We found the girl about 60 feet from the entrance standing up at the bottom of a 6 foot down climb. Tony got a report from the 4 FD members in the cave, they told us they were going to put her in a backboard and already had on a C collar. She had no injuries and was just cold and thought she was stuck. We lowered a cable ladder and basically told her to get her ass out of the cave. We assisted her out of the cave, more moral support than anything else.
Total time in cave: 10-15 minutes Total time on scene: 45 minutes Total time from first call and when I was back at work: 3 hours.
Ashburn girl survives cave ordeal By: Eileen M. Carlton 08/15/2006
Emily Bacon, of Ashburn, went into Glade Cave near Mount Solon in Augusta County as any Girl Scout should go anywhere - prepared. She had been thoroughly indoctrinated into the proper way to explore a cave by experienced cavers. She was wearing all the certified and compulsory equipment. She was going into a cave that had been mapped and explored by hundreds.
Then Emily slipped, and the excursion became not one of exploration, but one of rescue. By the time the 13-year-old was extracted from between two boulders 90 minutes later, she had learned that tingling and numbness from an arm and a leg going to sleep becomes pain.
Emily learned that the cold of a cave, even in August, will penetrate several layers of clothing. The average temperature in Glade Cave is 50 degrees.

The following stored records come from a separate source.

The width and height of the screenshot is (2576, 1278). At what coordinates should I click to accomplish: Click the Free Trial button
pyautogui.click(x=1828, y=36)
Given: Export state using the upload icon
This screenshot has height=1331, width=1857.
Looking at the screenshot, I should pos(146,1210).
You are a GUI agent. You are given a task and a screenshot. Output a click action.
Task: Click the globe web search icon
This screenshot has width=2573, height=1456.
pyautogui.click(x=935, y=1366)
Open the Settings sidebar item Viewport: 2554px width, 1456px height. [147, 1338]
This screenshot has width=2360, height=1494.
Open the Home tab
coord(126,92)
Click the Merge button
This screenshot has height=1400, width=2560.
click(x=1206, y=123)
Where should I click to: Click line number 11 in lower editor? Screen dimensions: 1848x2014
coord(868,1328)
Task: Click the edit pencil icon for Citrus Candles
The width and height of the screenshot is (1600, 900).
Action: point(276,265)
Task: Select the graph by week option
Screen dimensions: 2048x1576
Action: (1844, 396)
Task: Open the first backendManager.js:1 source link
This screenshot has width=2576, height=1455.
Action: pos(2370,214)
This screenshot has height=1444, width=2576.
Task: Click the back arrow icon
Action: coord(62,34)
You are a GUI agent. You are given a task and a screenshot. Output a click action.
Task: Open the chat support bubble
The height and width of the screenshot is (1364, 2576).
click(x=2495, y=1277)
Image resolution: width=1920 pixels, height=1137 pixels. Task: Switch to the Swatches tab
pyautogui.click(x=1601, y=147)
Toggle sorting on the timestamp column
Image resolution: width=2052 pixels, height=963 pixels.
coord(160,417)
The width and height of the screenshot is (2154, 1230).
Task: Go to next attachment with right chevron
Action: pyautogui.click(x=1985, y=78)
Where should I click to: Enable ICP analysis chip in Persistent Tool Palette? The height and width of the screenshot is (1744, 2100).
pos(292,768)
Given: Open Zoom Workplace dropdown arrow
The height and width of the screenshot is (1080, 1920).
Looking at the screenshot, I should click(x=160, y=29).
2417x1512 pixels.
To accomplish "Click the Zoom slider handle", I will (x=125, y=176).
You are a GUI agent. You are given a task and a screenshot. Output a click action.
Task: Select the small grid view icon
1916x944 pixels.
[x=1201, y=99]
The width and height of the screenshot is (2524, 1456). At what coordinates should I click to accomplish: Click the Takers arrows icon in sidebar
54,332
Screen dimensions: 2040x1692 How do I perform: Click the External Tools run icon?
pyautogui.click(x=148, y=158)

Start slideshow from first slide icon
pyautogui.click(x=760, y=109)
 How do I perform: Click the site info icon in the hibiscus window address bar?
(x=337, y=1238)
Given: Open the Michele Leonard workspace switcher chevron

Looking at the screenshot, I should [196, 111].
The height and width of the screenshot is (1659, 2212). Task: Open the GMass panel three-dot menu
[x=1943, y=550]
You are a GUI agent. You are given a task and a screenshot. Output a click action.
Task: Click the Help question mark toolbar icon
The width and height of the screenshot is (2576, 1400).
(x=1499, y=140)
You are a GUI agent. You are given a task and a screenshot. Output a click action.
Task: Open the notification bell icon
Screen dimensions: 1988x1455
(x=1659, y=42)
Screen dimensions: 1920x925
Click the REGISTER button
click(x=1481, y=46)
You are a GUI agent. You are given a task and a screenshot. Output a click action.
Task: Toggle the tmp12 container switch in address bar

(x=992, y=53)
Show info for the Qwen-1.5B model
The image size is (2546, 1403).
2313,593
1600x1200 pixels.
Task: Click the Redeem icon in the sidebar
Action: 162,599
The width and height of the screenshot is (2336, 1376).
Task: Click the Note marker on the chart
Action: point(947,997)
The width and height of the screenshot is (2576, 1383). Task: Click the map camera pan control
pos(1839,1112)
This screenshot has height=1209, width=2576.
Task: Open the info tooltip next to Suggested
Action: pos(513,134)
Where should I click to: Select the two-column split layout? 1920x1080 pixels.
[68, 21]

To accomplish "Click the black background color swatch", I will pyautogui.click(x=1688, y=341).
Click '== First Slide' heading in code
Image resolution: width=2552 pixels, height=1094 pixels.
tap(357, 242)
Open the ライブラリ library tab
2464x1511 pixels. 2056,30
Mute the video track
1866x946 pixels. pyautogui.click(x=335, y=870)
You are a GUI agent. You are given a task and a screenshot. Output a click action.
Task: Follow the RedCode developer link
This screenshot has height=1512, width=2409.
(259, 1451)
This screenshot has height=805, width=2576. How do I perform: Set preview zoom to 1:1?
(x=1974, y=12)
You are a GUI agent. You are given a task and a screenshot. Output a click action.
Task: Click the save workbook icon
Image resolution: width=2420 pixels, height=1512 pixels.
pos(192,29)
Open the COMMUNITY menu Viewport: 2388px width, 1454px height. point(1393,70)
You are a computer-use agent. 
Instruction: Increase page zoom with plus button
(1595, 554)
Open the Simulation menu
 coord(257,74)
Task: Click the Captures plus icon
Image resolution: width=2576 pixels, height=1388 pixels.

Finally, Emily learned that heroes can be found anywhere, even in a tiny town southwest of Harrisonburg.
The cave trip began the morning of Aug. 4, and was the final major activity before the Girl Scouts, ages 13-15, would leave Camp Mayflather after being there one week.
"We had rules about what we weren't supposed to do," Emily said. "We were not allowed to vandalize the caves. We were to leave nothing behind. We had to have three points of contact with the walls of the cave at all times."
With caving instructors leading the way, Emily said the girls were told to use a "commando crawl." They wore layers of clothing, gloves and helmets with headlamps.
The floor of the cave was muddy, with no pavement or lighting. There weren't any handrails.
"We didn't get far because it's really muddy," Emily said. "I was just going behind one of the girls. I was in the back of the group; one counselor was at the bottom and one was right behind me and she was helping us get down to crawl between two boulders. You're supposed to go down on your butt. I turned around to go down and face out. I turned too fast and slid in between two boulders. I thought I could get out really easily. The counselor behind me said, 'I'll help you get up,' and then I realized I really couldn't move."
Another counselor was called and several unsuccessful methods were tried to free Emily. Another counselor went to get the farmer who owned the land, while four individuals stayed with Emily.
"After about 10 minutes I was afraid," Emily said. "Because I had my whole right side stuck in there. Half of my chest was wedged in between the rocks and that whole side hurt really bad. My shirt was up around my shoulders and on the left side they covered me with four or five blankets. My arm and leg went to sleep."
The counselors were also making sure Emily's spirits stayed on an even keel.